One week ago, 02/Jan/12, Leigh shared Jan Grape's answering machine message in Comments. In a flat, no-nonsense voice Jan's phone answers with this:
You have the right to remain silent.Anything you say may be taken down and used in my next book.If you understand these rights, please leave a message.
Jan's is now my favorite, though one of my long-time memorable machines said:
Yeah, this is Aaron. I'm not sure if I'm home or not, but I know I've lost my telephone again. If it's around here and I'm home, I may find it and answer before you finish your message. If not, I'll be sure to call you back whenever I'm home and can find the phone at the same time.
I loved that because I'm notorious for misplacing the cordless phone on my desk under a thousand pieces of paper. (That's hyperbole, but I exaggerate all the time. Being a fiction writer is like being given a license to lie.)

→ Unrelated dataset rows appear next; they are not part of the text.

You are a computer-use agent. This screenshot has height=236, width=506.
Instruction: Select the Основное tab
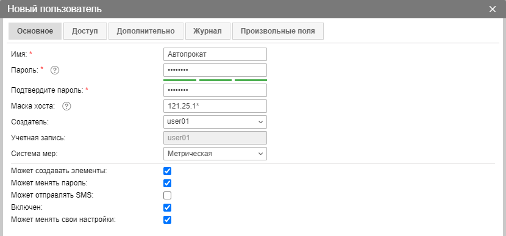tap(35, 31)
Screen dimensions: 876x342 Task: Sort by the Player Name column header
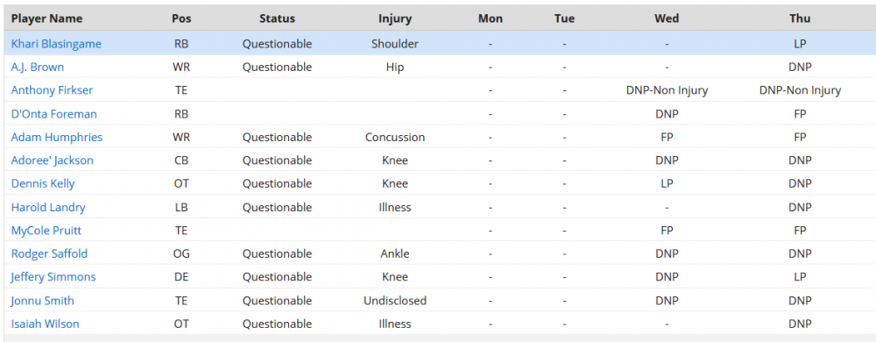47,18
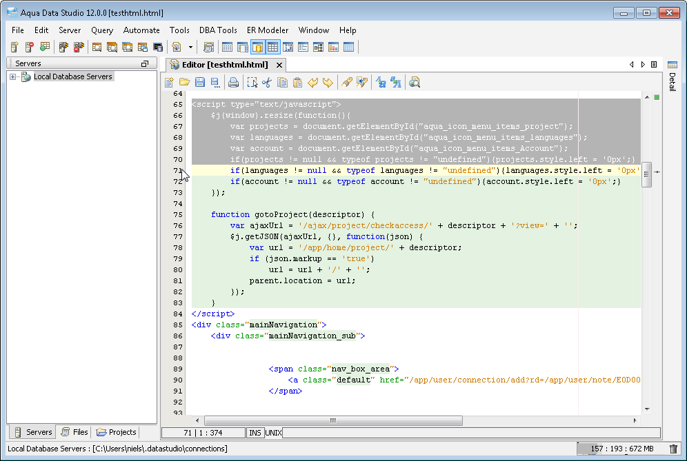The height and width of the screenshot is (461, 687).
Task: Switch to the Projects tab
Action: [x=117, y=432]
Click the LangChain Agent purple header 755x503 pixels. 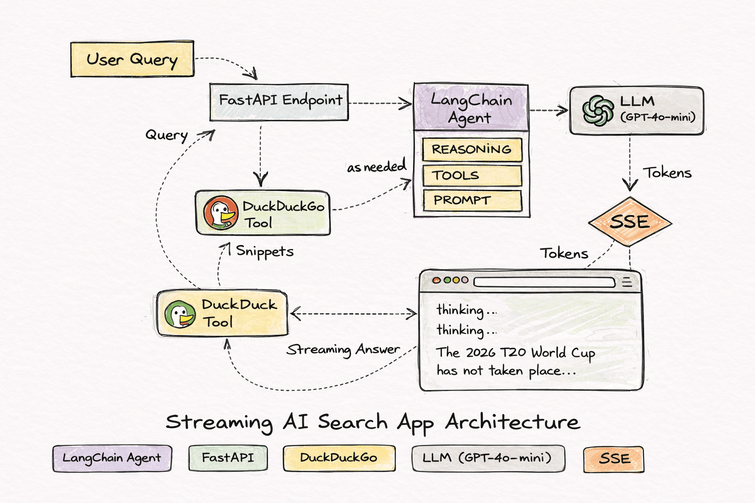point(471,108)
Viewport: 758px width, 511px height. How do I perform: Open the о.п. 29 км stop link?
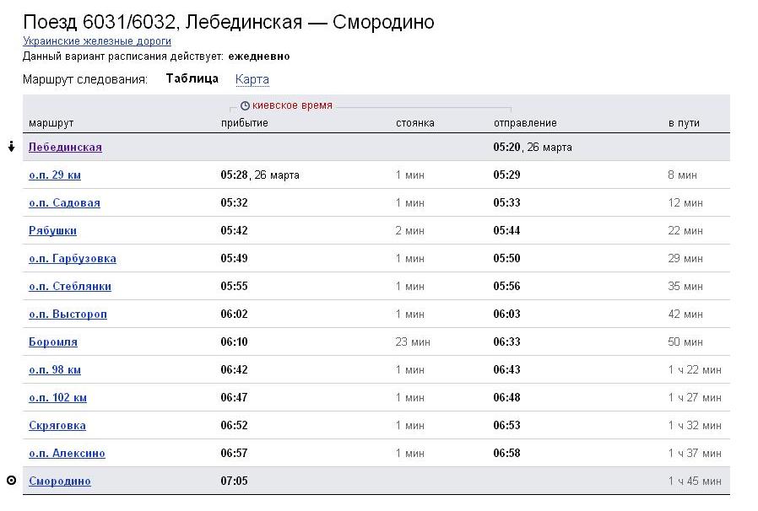(55, 175)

This was my message years ago, in a voice like Velma's (or Roxanne's if you're familiar with the Callie Parrish mysteries):
You've reached the machine, so there's no doubt
I'm either busy or out and about,
So leave your name and number, too
And I promise I'll get back to you.
I confess there was a whole lotta promise in the word "promise." Chuck Cannon, Nashville songwriter and performer, used to call my house just to listen to my machine. He also passed the number to friends, so I'd receive messages like, "Didn't want anything. Chuck Cannon gave me your number so I could hear your message." I suppose I should be grateful nobody wrote it on a restroom wall in Nashville!

This afternoon, my grandson texted his dad to tell him we were entering the gate to their house. His dad was home. He opened the door, stood there, and greeted us as we pulled 'round the drive. Just another example of generation differences. I would have called, but they text.

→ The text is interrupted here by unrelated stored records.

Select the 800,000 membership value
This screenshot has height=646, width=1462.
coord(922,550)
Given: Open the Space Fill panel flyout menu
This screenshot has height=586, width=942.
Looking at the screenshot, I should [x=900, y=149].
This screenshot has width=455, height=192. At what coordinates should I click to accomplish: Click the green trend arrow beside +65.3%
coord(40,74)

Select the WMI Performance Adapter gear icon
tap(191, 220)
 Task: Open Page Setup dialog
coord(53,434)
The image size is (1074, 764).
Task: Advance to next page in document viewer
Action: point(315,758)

I used to say that I neither give nor take guilt trips. Now I say I neither text nor read text messages. I actually disposed of my cell phone a year ago and have enjoyed being less accessible. I've loved driving without interruption--making up songs and working out plots as I travel. Of course, that changed after Mom's fall. The new cell is with me at all times so the rehab center can reach me.

Cell phones are ultra sophisticated these days with all kinds of apps, but landlines remain my preferred telephone communication. Cell phones usually have a mechanical voice referring to the owner by number or just a quick name blurbed in when they tell you to leave a message. I like to hear a human voice that reflects an individual's personality.

My answering machine is and was my friend. Messages work both ways. My machine gives a message to the caller. The caller leaves a message for me. I learned about my first book contract when I returned from shopping and had this message. "This is your agent Jeff. When do you check your email? I've been trying for days to let you know we have an offer from Berkley for three books with a nice advance. Call me at ### ### ####." (I now check email at least once a day.)

Another great message was "This is Melanie Howard with Harland Howard Music. I listened to your demo, and we want to put a hold on one of your songs. Call me at ### ### ####."

Both of those calls came on days when I'd become so discouraged that I was considering giving up writing.

Merriam Webster's Collegiate Dictionary defines the noun "message'' as a "communication by writing, by speech, or by symbols." By that definition, all of the Sleuthsayers are involved in messages each time we write a story, novel, essay, poem or song.

Some of us grew up dreaming of writing the Great American Novel. I was one of those kids, but I don't think some cozy-like Callie Parrish mysteries and a southern thriller quite fill the bill. However, I've been thinking this week about messages, and a writer doesn't have to write the Great American Novel to leave a message. In fact, it's not even necessary to write a novel. Think of the timeless messages in Guy de Maupassant's short story "The Necklace" or O Henry's "Gift of the Magi," and for Christians, the message in "Amazing Grace." Though much less global, I'm leaving a message every time a reader "falls into" what I've written or laughs at Callie and Jane.

My wish for all Sleuthsayers and readers for 2012 is that we leave memorable messages.

Until we meet again… take care of YOU.